Ma questo non può avvenire in astratto, né per opera della semplice
volontà politica. Proprio in ciò consisteva l’illusione generosa,
ma sterile di Lenin. Il ristabilimento reale di questo legame
necessita dell’esistenza pratica di un movimento rivoluzionario del
proletariato. Solo così il marxismo può depurarsi degli elementi
ideologici borghesi che ha in qualche modo assimilato. Ora,
nell’Europa degli anni Trenta l’unico movimento che risponda a
queste caratteristiche è il movimento anarchico spagnolo e così,
pur restando marxista, Korsch si volge verso la Spagna. 3
A fianco della Spagna
Nel giugno del 1931 egli
si reca a Madrid, per presenziare al congresso della CNT. Korsch
viaggia in compagnia dell’anarcosindacalista berlinese Augustin
Souchy che rappresenta il suo contatto con l’ambiente libertario.
Souchy, che durante la guerra civile dirigerà l'ufficio propaganda
estera della CNT/FAI, lo mette in comunicazione con i principali
esponenti dell’anarchismo iberico.
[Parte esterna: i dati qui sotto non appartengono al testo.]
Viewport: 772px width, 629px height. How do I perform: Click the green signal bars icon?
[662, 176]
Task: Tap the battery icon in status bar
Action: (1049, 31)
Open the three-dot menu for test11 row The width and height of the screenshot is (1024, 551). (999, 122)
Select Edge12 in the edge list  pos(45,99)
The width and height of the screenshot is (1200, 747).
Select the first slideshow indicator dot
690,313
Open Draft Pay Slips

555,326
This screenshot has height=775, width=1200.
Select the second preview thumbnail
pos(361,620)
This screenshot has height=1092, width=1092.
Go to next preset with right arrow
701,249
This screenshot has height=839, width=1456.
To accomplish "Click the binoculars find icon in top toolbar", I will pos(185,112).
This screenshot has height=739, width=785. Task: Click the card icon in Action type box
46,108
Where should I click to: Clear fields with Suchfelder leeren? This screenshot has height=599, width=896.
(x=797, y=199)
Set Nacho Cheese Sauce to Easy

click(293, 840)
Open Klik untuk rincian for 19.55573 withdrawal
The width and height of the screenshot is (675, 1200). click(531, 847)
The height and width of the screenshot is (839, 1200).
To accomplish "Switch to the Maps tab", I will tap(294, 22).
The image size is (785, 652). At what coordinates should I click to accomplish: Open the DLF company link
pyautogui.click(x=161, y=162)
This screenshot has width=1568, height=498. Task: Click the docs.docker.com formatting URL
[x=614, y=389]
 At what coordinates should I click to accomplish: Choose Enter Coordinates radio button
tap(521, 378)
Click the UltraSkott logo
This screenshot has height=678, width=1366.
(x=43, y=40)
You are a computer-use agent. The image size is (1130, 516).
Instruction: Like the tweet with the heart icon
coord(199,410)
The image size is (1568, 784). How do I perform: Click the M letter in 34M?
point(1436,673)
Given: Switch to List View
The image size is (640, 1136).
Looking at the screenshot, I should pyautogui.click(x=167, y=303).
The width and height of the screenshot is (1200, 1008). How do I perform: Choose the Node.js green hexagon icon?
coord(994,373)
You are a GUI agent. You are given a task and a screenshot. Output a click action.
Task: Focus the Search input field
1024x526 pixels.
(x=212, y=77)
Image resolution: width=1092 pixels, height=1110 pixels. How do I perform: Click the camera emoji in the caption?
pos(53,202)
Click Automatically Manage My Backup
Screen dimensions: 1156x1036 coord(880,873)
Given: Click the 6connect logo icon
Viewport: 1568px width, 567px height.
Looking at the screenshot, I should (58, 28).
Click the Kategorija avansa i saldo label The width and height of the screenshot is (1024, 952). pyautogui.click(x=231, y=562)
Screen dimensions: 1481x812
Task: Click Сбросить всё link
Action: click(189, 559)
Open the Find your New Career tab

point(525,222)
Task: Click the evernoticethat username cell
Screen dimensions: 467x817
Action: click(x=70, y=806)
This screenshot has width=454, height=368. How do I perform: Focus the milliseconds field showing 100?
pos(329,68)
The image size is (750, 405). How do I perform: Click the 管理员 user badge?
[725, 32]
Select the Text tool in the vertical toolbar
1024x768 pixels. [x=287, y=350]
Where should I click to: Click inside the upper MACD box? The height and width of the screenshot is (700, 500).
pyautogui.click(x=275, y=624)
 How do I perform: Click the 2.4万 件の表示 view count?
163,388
Korsch rimanr profondamente
colpito da questi contatti, ma ciò che lo impressiona di più è la
spontanea carica rivoluzionaria manifestata dai proletari spagnoli.
Da questo momento dedicherà grande attenzione a seguire l’evolvere
della situazione spagnola e del movimento anarchico.
“Chiunque si
intrattenesse in queste settimane – annota in un articolo su La
rivoluzione spagnola– con gli operai rivoluzionari e non osservasse
tanto i programmi teorici quanto la loro attività pratica e gli
atteggiamenti effettivi verso la nuova situazione creatasi con la
rivoluzione di aprile, ha ricevuto senza dubbio una impressione
profonda”. 4
Ciò che maggiormente lo
colpisce in “questa grande massa operaia con alle spalle più di
sessant’anni di azione diretta” è la quasi fanatica fedeltà
agli ideali rivoluzionari, l’indipendenza, la capacità di
sopportare anche i più duri sacrifici in nome della causa della
libertà. Di contro, egli sottolinea poi come non esista in Spagna un
Partito comunista, né vi siano segni che se ne possa formare uno in
un prossimo futuro:
“Ci sono tre sette
comuniste, più in ostilità tra loro e verso le autentiche
organizzazioni rivoluzionarie di massa del proletariato spagnolo che
verso i nemici di classe. Una setta segue le direttive di Stalin, la
seconda quelle dei seguaci di Trotsky, mentre solo la terza, il
gruppo dei comunisti federalisti di Catalogna, sotto la guida di
Maurin, può essere considerata un prodotto in certa misura atoctono
del movimento spagnolo. Nessuno di questi tre gruppi ha una qualche
influenza pratica all’interno del movimento operaio spagnolo”. 5
Le uniche organizzazioni
operaie a base di massa sono quelle della CNT, egemonizzate dagli
anarchici, in cui il proletariato si riconosce e in cui si sta
alacremente organizzando. Korsch coglie con estrema lucidità le
contraddizioni della situazione spagnola: la debolezza strutturale
della Repubblica, l’incertezza politica di una borghesia priva di
una vera rappresentanza politica, la questione nazionale irrisolta in
Catalogna e nel Paese basco, le trame reazionarie della Chiesa
cattolica e dei monarchici. Una situazione rivoluzionaria che vede
fronteggiarsi lo schieramento rivoluzionario e quello della reazione
sullo sfondo della realtà esplosiva delle campagne che può fungere
da detonatore:
“L’unica forma in cui
ci si può attendere lo scatenamento di queste nuove forze sociali
nell’attuale situazione rivoluzionaria, e con buone probabilità
visti i recenti terremoti rivoluzionari in Andalusia, è il confronto
sulla questione agraria che si impone con storica necessità.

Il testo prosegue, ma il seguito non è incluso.